Great! Let's verify that the columns are the same in each dataframe.

In [15]:
cols0 = df0.columns
cols1 = df1.columns
mismatch = False

for col in cols0:
    if col not in cols1:
        print('column missing from l1-nondoh: {}')
        mismatch = True
        
for col in cols1:
    if col not in cols0:
        print('column missing from l1-doh: {}')
        mismatch = True
        
if not mismatch:
    print('All columns match up!')

All columns match up!


Now, let's bring these separate dataframes into the same dataframe.

In [23]:
df = pd.concat([df0, df1])
df[dep_var].value_counts()

NonDoH    897493
DoH       269643
Name: Label, dtype: int64

In [24]:
df.head()

Unnamed: 0,SourceIP,DestinationIP,SourcePort,DestinationPort,TimeStamp,Duration,FlowBytesSent,FlowSentRate,FlowBytesReceived,FlowReceivedRate,...,PacketTimeCoefficientofVariation,ResponseTimeTimeVariance,ResponseTimeTimeStandardDeviation,ResponseTimeTimeMean,ResponseTimeTimeMedian,ResponseTimeTimeMode,ResponseTimeTimeSkewFromMedian,ResponseTimeTimeSkewFromMode,ResponseTimeTimeCoefficientofVariation,Label
0,192.168.20.191,176.103.130.131,50749,443,2020-01-14 15:49:11,95.08155,62311,655.342703,65358,687.388878,...,0.574626,0.001053,0.032457,0.027624,0.026854,0.026822,0.071187,0.024715,1.174948,DoH
1,192.168.20.191,176.103.130.131,50749,443,2020-01-14 15:50:52,122.309318,93828,767.136973,101232,827.672018,...,0.509047,0.00117,0.0342,0.024387,0.021043,0.026981,0.293297,-0.075845,1.402382,DoH
2,192.168.20.191,176.103.130.131,50749,443,2020-01-14 15:52:55,120.958413,38784,320.639127,38236,316.108645,...,0.732636,0.000785,0.028021,0.029238,0.026921,0.026855,0.248064,0.085061,0.958348,DoH
3,192.168.20.191,176.103.130.131,50749,443,2020-01-14 15:54:56,110.50108,61993,561.017141,69757,631.278898,...,0.646859,0.000411,0.020274,0.019925,0.019268,0.026918,0.097199,-0.344926,1.017535,DoH
4,176.103.130.131,192.168.20.191,443,50749,2020-01-14 15:56:46,54.229891,83641,1542.341289,76804,1416.266907,...,0.507334,0.079079,0.281209,0.02593,4.7e-05,2.1e-05,0.276133,0.092135,10.844829,DoH


Now, we need to sort out all of the nan values from the dataset.

In [25]:
print('There are {} columns and {} rows in the provided data.'.format(len(df.columns), len(df)))

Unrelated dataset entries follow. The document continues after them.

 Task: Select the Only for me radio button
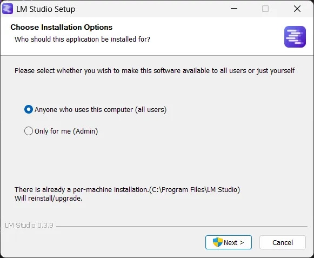click(x=29, y=131)
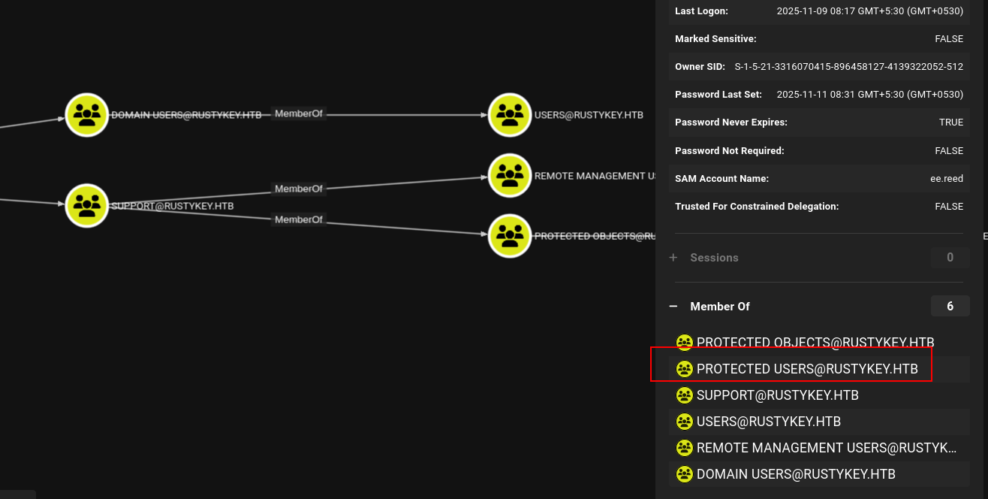988x499 pixels.
Task: Click the SAM Account Name value ee.reed
Action: pyautogui.click(x=946, y=179)
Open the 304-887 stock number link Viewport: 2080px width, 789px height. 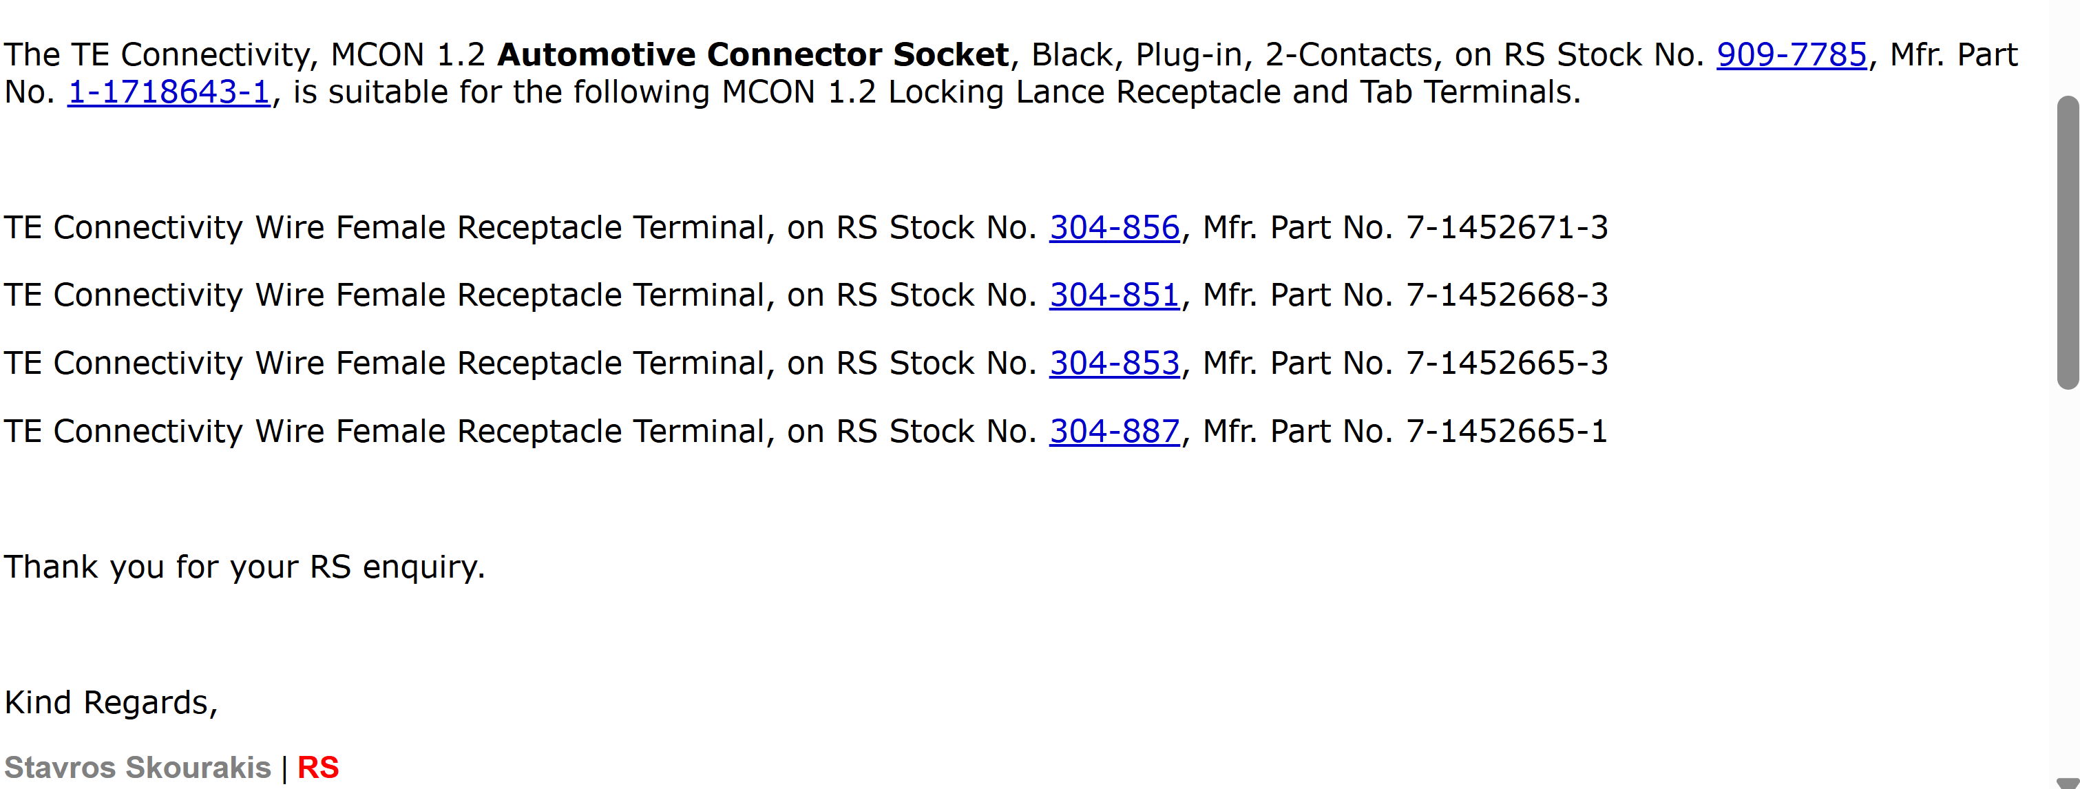(1114, 431)
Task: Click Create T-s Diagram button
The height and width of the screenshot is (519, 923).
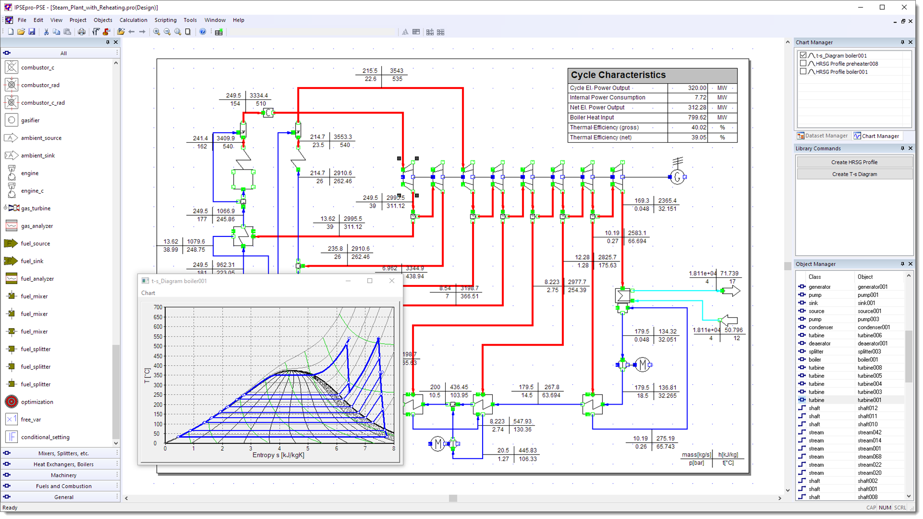Action: tap(854, 174)
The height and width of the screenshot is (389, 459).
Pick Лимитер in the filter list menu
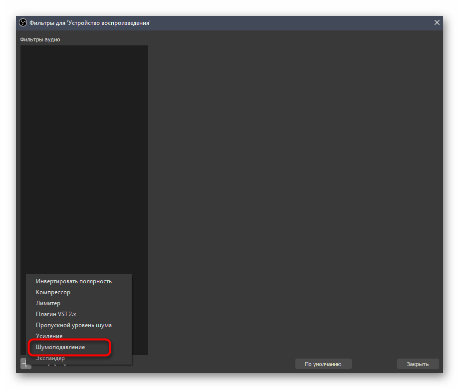pos(48,303)
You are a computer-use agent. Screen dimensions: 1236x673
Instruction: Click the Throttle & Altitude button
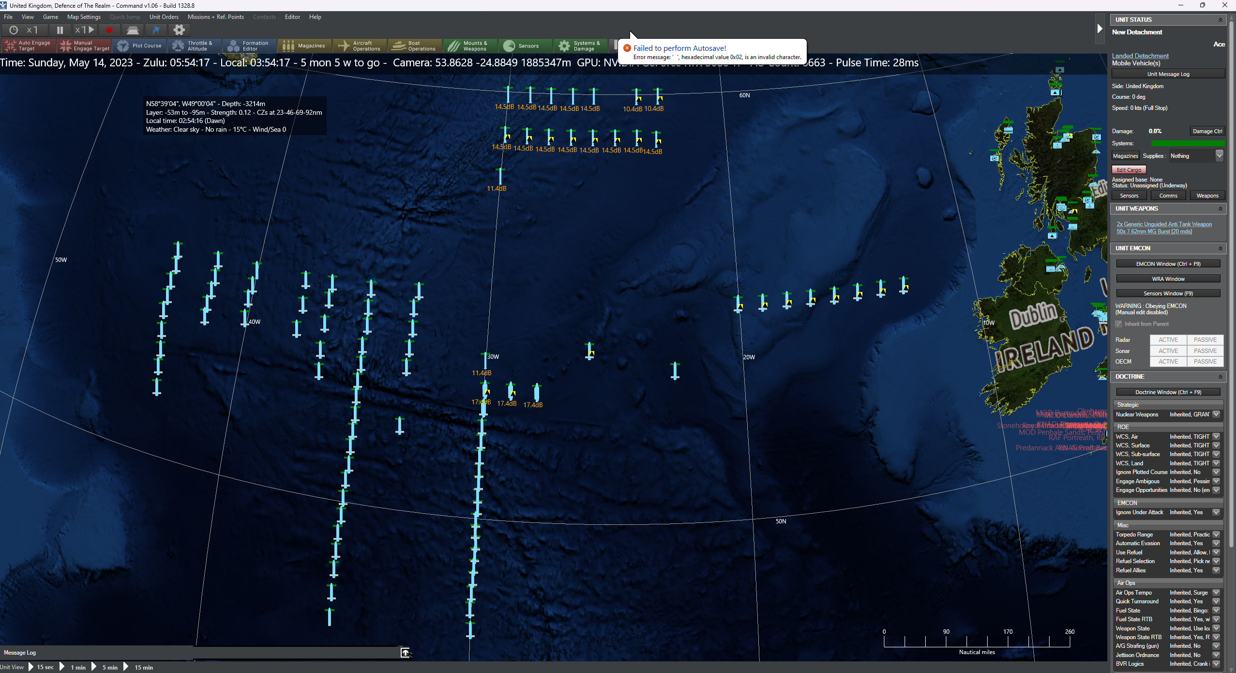pyautogui.click(x=194, y=46)
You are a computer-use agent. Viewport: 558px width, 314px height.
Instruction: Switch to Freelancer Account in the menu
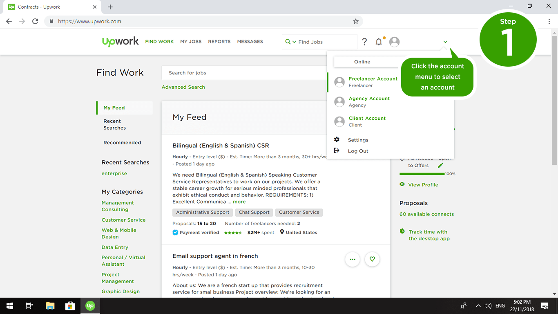click(373, 79)
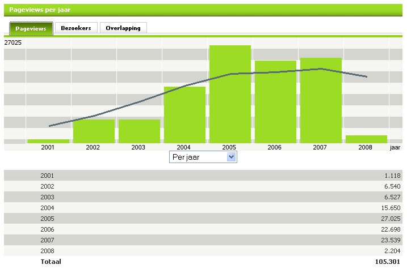Select the Overlapping tab
The image size is (407, 269).
click(x=123, y=28)
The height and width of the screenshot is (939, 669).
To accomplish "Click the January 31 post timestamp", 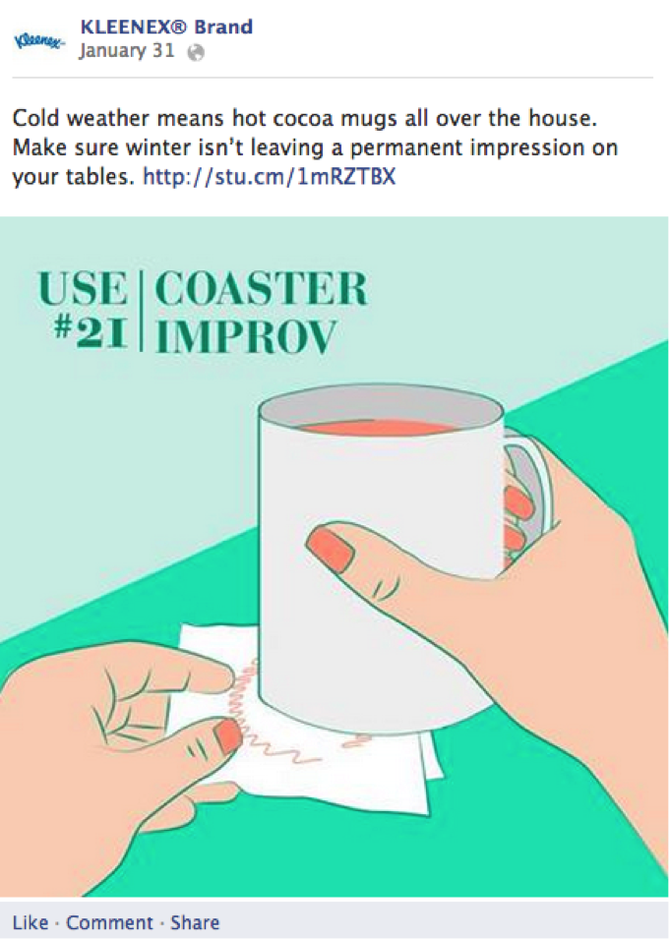I will pyautogui.click(x=126, y=51).
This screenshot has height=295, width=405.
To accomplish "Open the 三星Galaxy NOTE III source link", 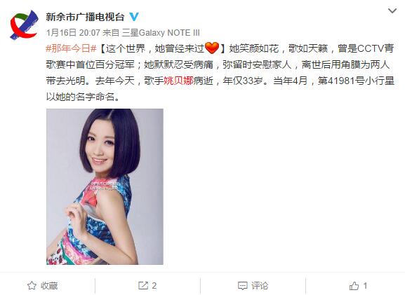I will [161, 33].
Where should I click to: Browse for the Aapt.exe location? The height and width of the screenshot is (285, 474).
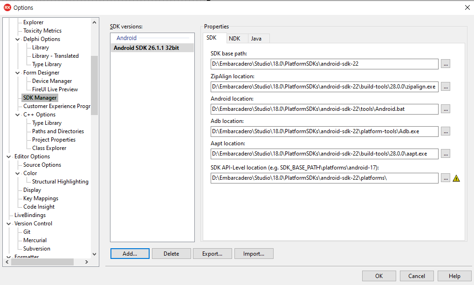coord(445,154)
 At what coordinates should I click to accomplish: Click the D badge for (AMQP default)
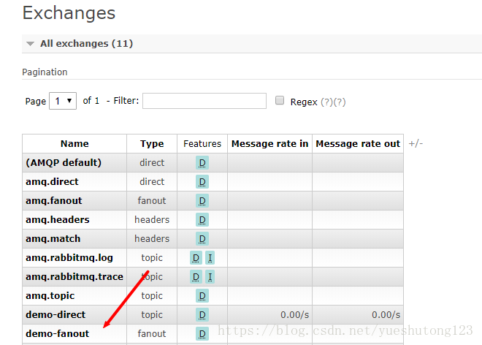[x=202, y=162]
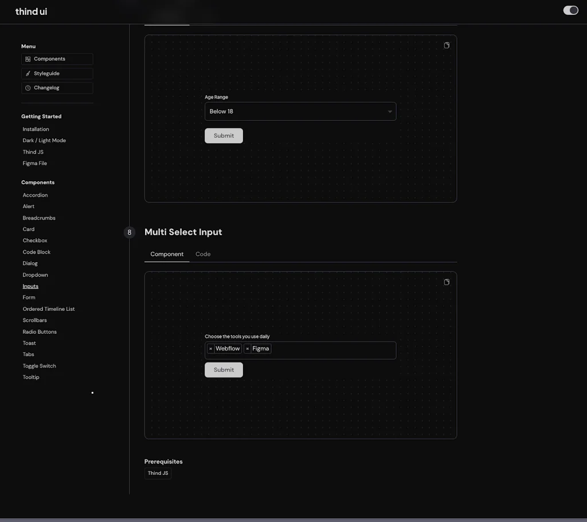Switch to the Code tab
587x522 pixels.
[203, 254]
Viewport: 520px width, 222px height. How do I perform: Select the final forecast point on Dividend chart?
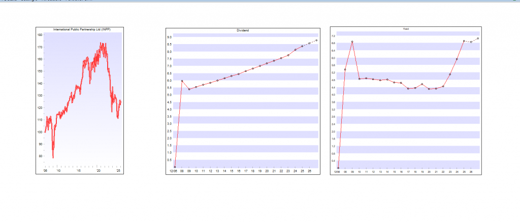point(316,41)
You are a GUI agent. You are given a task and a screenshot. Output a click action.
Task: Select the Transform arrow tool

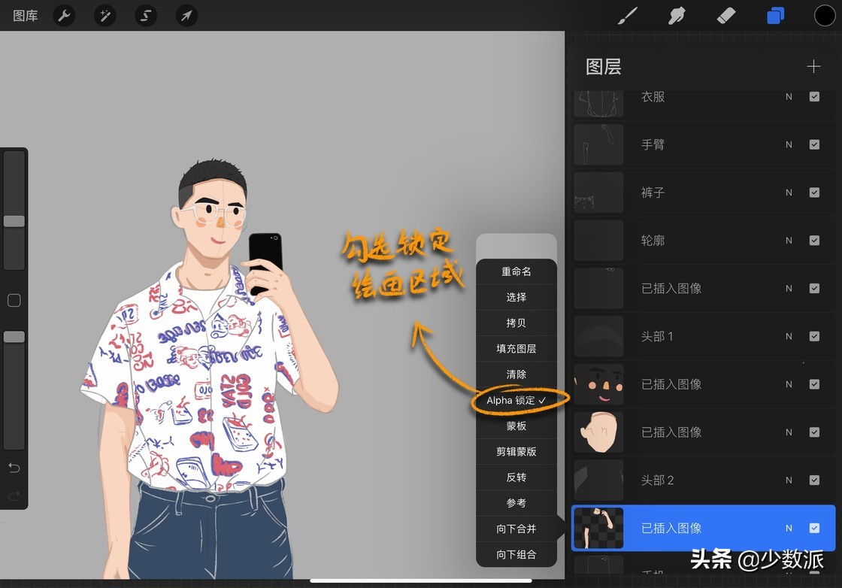(x=186, y=15)
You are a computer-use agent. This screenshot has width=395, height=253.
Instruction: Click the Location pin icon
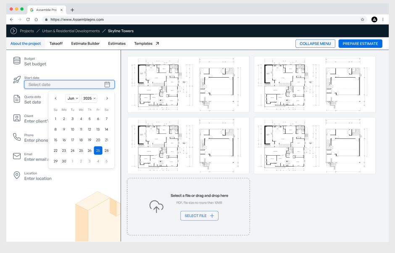pos(17,175)
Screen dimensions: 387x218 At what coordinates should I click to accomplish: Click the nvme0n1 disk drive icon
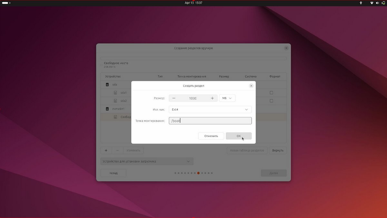[107, 109]
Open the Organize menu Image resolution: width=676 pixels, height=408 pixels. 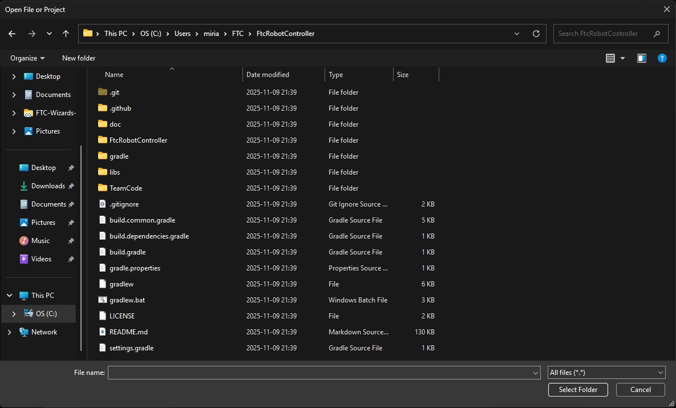[x=26, y=58]
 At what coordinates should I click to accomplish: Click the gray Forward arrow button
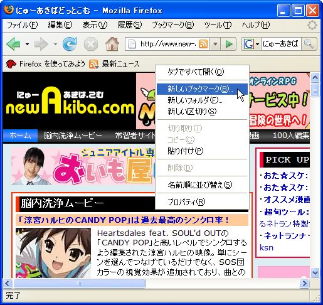click(41, 44)
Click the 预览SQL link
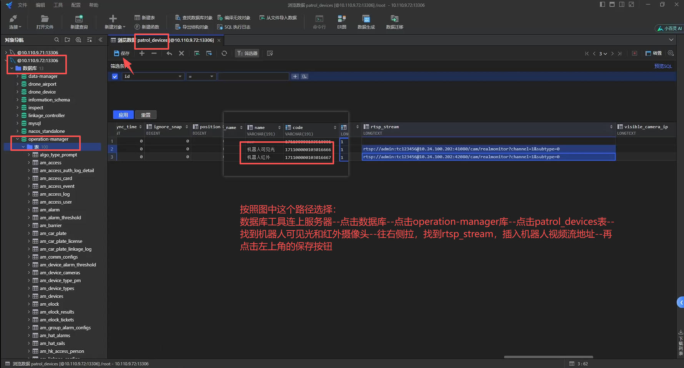This screenshot has height=368, width=684. point(663,66)
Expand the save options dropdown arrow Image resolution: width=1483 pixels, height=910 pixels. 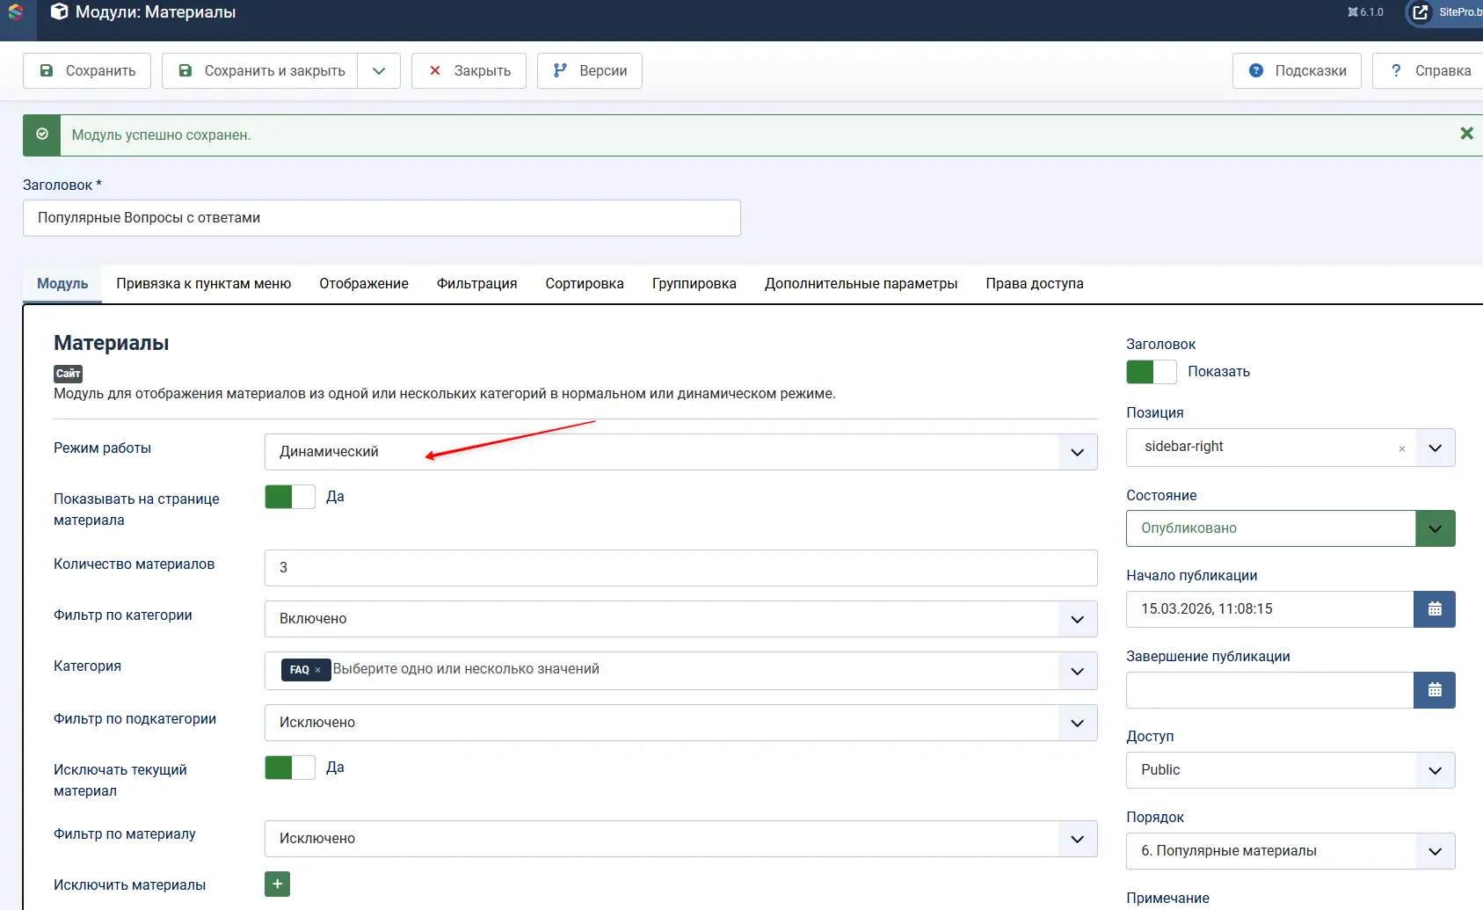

There are 35 columns and 1167136 rows in the provided data.


In [26]:
df.dropna(axis='index', inplace=True)

In [27]:
print('There are {} columns and {} rows in the provided data.'.format(len(df.columns), len(df)))

There are 35 columns and 1159108 rows in the provided data.


Now, we can return the dataframe object. If the user wants `l2`, we simply change our data processing to manage `l2` files.